As more and more connected products hit the shelves and ultimately move into people’s homes and workplaces, so the scale and dynamism of the data they are collecting becomes truly extraordinary. Gartner’s frequently-cited prediction that, by next year, 26 billion connected devices will be in place across the world, gives a sense of just how much information could be tapped into. From the amount of exercise undertaken by individuals to the rates of energy usage across an entire electricity grid; from the location-related logistics of a fleet of taxis to the performance of machinery on a factory floor, the IoT means information above all else.
And that information is having a profound effect on how the old business disciplines of sales and marketing operate. Let’s take a closer look at how.
Knowledge is power
Sales and marketing have always relied on information in order to deliver a truly targeted and tailored approach to potential customers. Salespeople and marketeers need to know what customers want. What are their pain points? What would they like to improve? What makes them happy? The answers to these questions have long been used by marketeers to tailor how products are positioned and priced, and by salespeople to present the right solutions, have the most effective conversations.

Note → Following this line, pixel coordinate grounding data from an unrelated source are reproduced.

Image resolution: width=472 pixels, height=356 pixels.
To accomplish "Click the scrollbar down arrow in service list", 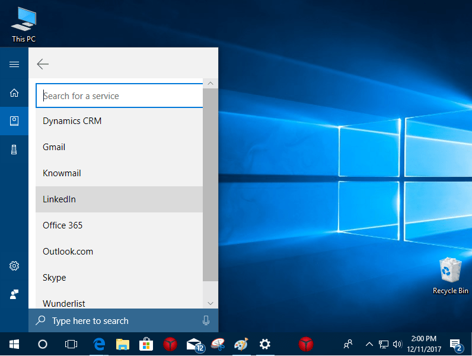I will pyautogui.click(x=211, y=303).
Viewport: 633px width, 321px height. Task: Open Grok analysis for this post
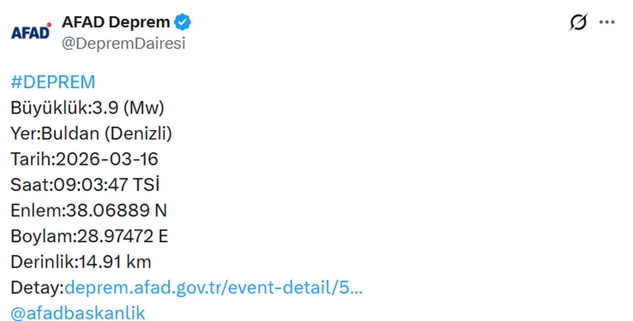[x=578, y=22]
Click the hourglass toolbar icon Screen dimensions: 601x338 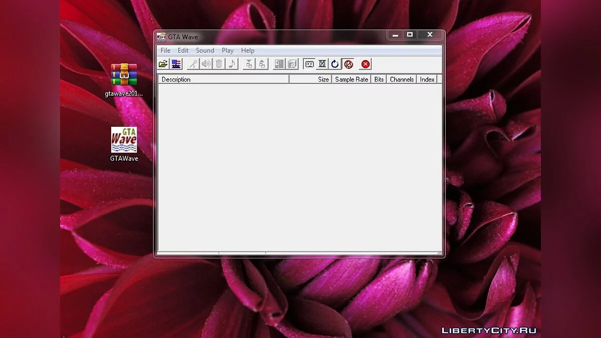point(322,64)
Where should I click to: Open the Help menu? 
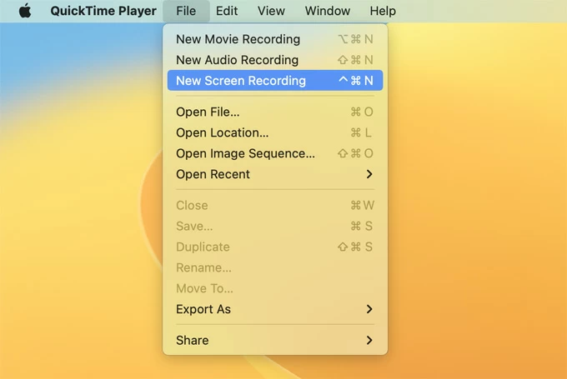coord(383,11)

So any technological innovation which unlocks fresh information as to how potential customers think is a huge boon for these disciplines. And this is precisely with the IoT does.
First, the IoT offers major opportunities for businesses to capture information on how their products are operating in situ, with existing customers. If those products are able to automatically transmit data on how they are performing or how they are being used back to a centralised analytics platform, then the business no longer has to rely on direct customer feedback to understand how its products are operating.

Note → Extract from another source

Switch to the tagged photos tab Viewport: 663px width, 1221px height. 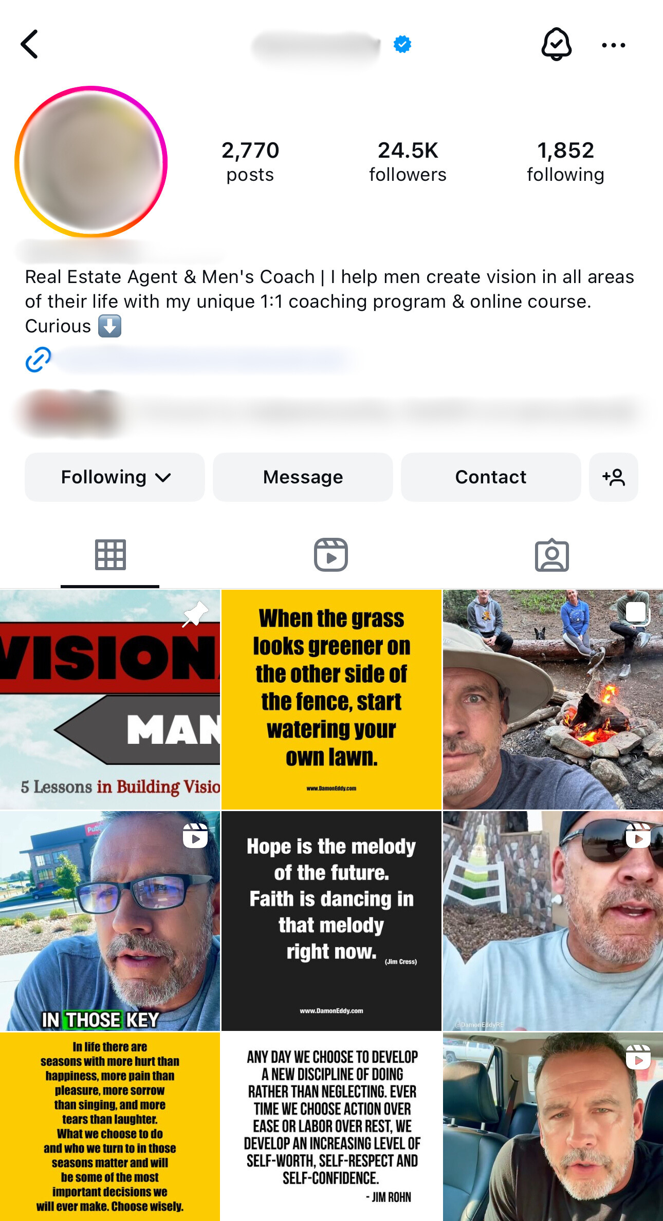click(552, 555)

Information from those existing products can be used to identify the further and future needs of those customers – when they might need a new or improved product, or what additional products might best support them, for example.
Second, the broader and richer data that businesses can capture in this way can also feed directly into new product development, new product positioning, and more targeted sales strategies, which will ultimately help them to win new customers.
Then there are other business functions which can still benefit enormously from the IoT and pass that information on to sales and marketing for an enhanced customer experience. For example, better product tracking throughout the fulfilment process can enable more transparent and efficient communication with customers whilst their order is being delivered. In turn, this helps the organisation to be positioned as communicative and honest.
Striking the balance
Of course, sales and marketing functions must always strike a careful balance between offering personalised experiences and seeming intrusive, and as the IoT continues to offer new sources of data to work from, businesses will have to think carefully about how to strike this balance. Being upfront about what data is being collected and what is being done with it, and taking data protection and compliance seriously in a well-publicised way, is critical.
The IoT is ushering in an exciting new era across almost all aspects of business. Creative, innovative sales and marketing teams have a huge amount to gain from this mass of new data.